The club also had a 10-watt radio station, WCYC 90.5 FM, run by volunteers. On Friday nights the station ran a popular Hot Mix show, playing the recordings of five or six DJs. One of Dr. Romo’s mixes was selected for airplay, and from then on he was a regular radio presence. And even though the broadcast only went out a few miles, the Friday night show was very popular, he said. He still has people tell him they remember his show.

But Dr. Romo said that the glare of being a local celebrity never blinded him to his goal of becoming a dentist. He grew up near the University of Illinois Medical Center, and would hear the ambulances and see the action involved with health care.

“Something always intrigued me to be in a health profession,” he said. “I always wanted to help make people feel better.”

He considered dentistry after hearing a dentist describe his professional and personal life at an annual meeting of the Keystone Club, a youth leadership group associated with the Boys and Girls Club.

“I thought, ‘wow, this is kind of interesting.’ You’re still dealing with people’s health and it might be something I would be interested in doing,” Dr. Romo said. A talk with a UIC counselor convinced him to go into dentistry.

“Here I am, 21 years later. I’m a dentist.”

His work curtailed the DJ part of his life. After earning his dentistry degree in 1997, he built a six-dentist group practice in the Brighton Park neighborhood.

He said the years that he worked as a DJ on the weekends while going to college and dental school were valuable learning experiences that he uses to this day.

“I bought some speakers and I was doing weddings and homecoming dances and proms, and all of a sudden I got thrown into the business aspect of it,” Dr. Romo said. “It taught me a lot about business that carried over to what I do now in dentistry.”

Dr. Romo still carves out some time to do volunteer DJ work at his kids’ school or sports programs.

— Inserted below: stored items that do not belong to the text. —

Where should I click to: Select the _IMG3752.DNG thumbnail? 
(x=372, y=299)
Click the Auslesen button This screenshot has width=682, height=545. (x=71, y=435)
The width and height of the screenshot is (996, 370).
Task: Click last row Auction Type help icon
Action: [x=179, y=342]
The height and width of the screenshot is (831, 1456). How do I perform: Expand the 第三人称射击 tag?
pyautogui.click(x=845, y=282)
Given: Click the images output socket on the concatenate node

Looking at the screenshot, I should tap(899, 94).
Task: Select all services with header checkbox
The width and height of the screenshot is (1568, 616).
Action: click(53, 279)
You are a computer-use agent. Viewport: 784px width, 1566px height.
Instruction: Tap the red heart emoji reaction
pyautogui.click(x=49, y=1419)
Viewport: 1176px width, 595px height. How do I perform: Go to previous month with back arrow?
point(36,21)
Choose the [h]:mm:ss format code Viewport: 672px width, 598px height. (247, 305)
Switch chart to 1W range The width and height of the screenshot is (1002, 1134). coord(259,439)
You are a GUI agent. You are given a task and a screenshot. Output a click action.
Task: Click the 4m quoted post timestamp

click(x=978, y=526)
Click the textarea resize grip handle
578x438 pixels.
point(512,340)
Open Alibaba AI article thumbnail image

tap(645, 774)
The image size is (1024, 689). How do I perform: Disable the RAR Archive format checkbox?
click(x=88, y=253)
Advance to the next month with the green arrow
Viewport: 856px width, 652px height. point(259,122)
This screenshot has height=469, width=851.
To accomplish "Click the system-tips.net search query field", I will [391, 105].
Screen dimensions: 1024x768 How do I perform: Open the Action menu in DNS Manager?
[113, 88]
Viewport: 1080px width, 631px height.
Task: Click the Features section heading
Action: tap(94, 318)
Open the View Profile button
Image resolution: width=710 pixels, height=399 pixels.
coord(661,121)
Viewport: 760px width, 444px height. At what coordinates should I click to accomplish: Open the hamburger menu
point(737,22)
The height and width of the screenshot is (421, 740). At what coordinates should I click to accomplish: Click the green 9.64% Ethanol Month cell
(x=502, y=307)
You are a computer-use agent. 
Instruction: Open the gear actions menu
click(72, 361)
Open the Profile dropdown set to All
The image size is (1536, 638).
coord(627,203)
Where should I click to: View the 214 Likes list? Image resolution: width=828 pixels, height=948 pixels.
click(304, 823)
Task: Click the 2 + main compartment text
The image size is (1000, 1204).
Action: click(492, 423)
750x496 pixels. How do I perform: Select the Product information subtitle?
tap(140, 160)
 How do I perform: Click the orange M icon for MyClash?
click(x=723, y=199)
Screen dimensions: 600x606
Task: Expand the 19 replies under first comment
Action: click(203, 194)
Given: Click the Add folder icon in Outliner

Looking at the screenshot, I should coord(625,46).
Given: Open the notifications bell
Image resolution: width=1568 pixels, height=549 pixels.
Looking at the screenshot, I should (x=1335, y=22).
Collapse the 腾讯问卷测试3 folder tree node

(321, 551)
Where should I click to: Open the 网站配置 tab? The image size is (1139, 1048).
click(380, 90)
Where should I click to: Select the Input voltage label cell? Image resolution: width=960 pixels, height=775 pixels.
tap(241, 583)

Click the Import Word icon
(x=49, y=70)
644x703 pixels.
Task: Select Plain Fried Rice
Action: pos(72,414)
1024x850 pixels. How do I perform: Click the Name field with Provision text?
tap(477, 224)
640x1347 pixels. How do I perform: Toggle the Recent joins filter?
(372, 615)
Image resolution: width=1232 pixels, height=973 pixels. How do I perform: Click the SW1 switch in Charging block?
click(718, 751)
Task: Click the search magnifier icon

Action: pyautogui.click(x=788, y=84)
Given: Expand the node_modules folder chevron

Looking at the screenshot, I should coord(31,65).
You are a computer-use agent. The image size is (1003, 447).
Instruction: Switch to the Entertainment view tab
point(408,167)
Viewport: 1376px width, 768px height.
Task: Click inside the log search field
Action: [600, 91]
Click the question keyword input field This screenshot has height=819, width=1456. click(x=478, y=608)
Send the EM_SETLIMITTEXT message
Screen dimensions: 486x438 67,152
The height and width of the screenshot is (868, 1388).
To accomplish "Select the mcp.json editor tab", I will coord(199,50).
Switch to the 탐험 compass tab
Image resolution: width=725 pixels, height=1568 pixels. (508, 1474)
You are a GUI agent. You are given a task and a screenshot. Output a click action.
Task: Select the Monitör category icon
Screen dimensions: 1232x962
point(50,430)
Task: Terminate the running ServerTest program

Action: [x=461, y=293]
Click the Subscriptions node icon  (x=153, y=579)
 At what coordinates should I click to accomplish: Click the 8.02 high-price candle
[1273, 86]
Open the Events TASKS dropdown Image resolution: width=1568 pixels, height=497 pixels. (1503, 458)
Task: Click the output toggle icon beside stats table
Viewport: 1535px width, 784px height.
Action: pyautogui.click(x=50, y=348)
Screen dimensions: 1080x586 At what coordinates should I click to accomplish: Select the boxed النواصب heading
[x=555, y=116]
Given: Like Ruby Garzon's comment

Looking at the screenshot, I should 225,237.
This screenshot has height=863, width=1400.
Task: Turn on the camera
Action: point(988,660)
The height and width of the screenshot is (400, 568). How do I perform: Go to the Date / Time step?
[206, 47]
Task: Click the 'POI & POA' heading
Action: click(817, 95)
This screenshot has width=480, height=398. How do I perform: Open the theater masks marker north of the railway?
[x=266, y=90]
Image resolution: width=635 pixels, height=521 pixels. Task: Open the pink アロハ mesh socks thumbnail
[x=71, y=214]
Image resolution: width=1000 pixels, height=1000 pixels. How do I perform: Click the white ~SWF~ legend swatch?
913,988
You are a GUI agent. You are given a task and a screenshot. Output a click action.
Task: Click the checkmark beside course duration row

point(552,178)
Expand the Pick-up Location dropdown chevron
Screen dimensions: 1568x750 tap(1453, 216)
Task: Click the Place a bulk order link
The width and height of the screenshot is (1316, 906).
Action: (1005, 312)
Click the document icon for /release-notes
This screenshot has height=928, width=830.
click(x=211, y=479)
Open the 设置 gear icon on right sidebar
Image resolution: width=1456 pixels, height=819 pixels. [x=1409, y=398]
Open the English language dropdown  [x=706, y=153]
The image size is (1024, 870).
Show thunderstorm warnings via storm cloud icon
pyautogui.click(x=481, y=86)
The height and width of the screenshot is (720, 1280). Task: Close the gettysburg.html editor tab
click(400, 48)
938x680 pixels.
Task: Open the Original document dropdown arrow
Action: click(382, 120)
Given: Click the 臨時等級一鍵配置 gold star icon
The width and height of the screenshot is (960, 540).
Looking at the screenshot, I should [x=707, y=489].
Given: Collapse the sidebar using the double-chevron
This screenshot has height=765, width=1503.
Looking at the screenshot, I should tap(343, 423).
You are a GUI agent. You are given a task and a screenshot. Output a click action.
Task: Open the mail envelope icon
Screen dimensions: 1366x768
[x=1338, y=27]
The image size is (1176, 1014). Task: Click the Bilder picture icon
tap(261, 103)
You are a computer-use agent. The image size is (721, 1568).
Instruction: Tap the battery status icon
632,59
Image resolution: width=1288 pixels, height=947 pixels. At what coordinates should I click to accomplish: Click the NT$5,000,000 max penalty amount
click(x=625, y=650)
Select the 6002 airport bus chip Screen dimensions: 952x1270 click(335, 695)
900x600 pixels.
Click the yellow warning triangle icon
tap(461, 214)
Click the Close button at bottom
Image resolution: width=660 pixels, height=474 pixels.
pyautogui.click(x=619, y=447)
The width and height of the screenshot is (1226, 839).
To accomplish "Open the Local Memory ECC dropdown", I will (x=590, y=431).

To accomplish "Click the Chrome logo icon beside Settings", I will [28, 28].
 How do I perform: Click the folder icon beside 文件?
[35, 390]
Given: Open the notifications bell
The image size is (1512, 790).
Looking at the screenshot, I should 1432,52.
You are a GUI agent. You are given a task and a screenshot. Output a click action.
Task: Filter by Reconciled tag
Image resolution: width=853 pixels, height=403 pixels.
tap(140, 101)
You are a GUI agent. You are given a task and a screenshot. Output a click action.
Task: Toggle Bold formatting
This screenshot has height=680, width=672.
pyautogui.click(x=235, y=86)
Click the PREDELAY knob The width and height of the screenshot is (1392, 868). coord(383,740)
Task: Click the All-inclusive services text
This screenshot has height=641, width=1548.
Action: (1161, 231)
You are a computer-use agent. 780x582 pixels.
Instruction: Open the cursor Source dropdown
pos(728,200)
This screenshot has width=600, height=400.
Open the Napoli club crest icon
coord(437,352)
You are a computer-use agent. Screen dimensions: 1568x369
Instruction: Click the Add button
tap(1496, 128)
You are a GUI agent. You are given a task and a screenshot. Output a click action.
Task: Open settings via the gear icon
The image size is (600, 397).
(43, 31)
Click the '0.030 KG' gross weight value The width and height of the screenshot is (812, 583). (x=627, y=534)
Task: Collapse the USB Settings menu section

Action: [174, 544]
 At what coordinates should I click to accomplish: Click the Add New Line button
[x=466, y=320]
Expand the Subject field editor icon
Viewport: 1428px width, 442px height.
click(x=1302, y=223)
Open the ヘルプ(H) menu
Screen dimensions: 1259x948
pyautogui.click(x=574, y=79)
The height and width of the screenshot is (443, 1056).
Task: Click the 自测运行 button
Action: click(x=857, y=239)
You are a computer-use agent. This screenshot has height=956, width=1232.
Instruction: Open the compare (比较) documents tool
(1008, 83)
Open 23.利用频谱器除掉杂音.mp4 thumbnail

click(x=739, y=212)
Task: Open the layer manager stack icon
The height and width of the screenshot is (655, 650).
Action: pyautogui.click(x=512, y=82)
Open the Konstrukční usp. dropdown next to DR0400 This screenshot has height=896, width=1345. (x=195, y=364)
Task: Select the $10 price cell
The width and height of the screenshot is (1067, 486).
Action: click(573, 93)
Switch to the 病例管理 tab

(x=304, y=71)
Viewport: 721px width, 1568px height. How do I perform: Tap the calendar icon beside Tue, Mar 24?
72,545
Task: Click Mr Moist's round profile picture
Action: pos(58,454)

He is asked often to perform, but family and his practice means he has limited time.

“I only do it if all the planets align correctly and I’m able to get away for that day, like when my kids have no sports and my wife is OK with it,” he said.

In June he was one of nine DJs to entertain the crowds at a church festival in Chicago.

And when he does perform he makes sure those asking understand he only uses vinyl records on dual turntables.

“I get a little bit embarrassed when I say I only do vinyl,” he said, “because people don’t use vinyl anymore. But a lot of the promoters say ‘That’s exactly what we want. We want someone to show how it used to be done, we want people to understand and see a lost art’.”

Staying “old school” means extra expense in having to buy duplicates of every record and cart around some heavy equipment.

“I have crates (full of records) that I have to carry, and these crates weigh about 50 pounds,” he said of his records. “Sometimes I’ll take about four or five crates. I’ll have a crate of slow music, a crate of English, a crate of Spanish, and a crate of different genres. It’s a pain in the neck.”

Although he enjoyed his time in the spotlight, Dr. Romo said making music a career was never a consideration. “My main focus was always school,” he said. “I really wanted to be a dentist more than anything. That’s what I wanted to do; I didn’t want to focus on DJing.”

Dr. Romo said his double life as a student and DJ was confusing to friends.

When he was in college and in dental school some of his classmates asked if ever did anything but study. And on the weekends his DJ friends asked if he had a life outside of the music scene because they always saw him at a party or at the radio station.

“I used to laugh and tell them, ‘if you only knew’.”